This past week, NASA’s Opportunity rover on Mars hit a major milestone: a marathon. Launched in July of 2003, Opportunity has been on the surface of the Red Planet since January 2004, well over a decade, shattering its design mission lifetime of just 90 days.
Okay, so maybe 11 years and two months is a bit of a marathon record in a bad way, but you try working long days over 35 million miles from home, in temperature ranges of 170 degrees Fahrenheit, being blasted by solar radiation and occasional dust storms. I bet your marathon pace would be a bit off too.
Opportunity’s sister rover, Spirit, launched at the same time and operating on the opposite side of the planet, also blew through its design mission and lasted an extra five years before getting one of its wheels stuck in a sand trap in May of 2009. Communications with Spirit ended in 2010.
During its time on Mars, Opportunity has discovered multiple lines of evidence for the existence of liquid water on Mars in days past including: spherules and hematite.
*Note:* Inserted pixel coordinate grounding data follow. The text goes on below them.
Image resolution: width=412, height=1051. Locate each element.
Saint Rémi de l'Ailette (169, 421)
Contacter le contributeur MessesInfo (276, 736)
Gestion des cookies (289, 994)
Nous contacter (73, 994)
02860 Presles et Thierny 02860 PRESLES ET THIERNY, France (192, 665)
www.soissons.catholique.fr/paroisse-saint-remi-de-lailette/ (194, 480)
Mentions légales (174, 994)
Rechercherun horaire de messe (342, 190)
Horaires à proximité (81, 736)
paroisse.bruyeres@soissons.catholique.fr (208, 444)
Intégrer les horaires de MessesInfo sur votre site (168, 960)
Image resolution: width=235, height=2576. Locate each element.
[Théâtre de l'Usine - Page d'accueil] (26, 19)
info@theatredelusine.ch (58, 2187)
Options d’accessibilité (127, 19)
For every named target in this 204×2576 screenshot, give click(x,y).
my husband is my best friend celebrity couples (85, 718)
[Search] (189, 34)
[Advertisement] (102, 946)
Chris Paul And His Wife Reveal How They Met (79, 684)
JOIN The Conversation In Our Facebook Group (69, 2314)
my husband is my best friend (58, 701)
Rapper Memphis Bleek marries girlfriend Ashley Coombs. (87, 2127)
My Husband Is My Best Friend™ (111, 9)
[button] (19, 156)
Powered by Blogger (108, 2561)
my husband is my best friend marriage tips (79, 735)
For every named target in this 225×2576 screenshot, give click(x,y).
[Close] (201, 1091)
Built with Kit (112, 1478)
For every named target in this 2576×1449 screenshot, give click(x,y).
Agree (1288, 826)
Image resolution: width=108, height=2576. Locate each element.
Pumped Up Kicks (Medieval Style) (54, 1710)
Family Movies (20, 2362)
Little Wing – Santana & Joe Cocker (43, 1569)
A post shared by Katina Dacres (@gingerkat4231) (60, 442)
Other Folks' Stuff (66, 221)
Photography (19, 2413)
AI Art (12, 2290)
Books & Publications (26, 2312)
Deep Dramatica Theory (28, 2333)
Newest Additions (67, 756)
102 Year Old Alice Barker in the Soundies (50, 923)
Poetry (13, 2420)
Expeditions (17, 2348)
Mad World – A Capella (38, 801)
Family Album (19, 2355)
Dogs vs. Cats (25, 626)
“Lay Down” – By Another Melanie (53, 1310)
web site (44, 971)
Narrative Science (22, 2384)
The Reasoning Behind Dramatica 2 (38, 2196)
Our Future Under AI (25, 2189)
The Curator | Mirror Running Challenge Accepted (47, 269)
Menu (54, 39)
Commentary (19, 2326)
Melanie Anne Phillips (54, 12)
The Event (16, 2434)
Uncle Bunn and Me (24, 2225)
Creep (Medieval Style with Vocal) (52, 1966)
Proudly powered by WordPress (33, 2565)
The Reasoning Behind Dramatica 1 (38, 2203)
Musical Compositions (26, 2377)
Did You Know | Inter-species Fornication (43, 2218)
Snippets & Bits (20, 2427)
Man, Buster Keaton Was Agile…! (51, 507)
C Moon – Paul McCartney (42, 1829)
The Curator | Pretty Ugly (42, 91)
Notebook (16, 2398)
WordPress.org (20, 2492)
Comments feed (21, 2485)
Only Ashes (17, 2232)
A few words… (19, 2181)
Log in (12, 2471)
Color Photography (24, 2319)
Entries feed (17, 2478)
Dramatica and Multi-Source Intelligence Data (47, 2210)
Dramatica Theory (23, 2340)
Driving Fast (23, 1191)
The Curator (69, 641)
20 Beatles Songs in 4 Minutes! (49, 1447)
With the data collected during Opportunity’s primary mission, NASA scientists concluded that the area the rover landed in was most likely once the coastline of a Martian sea.
Currently, over 26.2 miles from its landing site, Opportunity is in what has now been dubbed “Marathon Valley” on the edge of Endeavor Crater. Scientists are investigating a ridgeline of rocks unlike any others previously seen on Mars.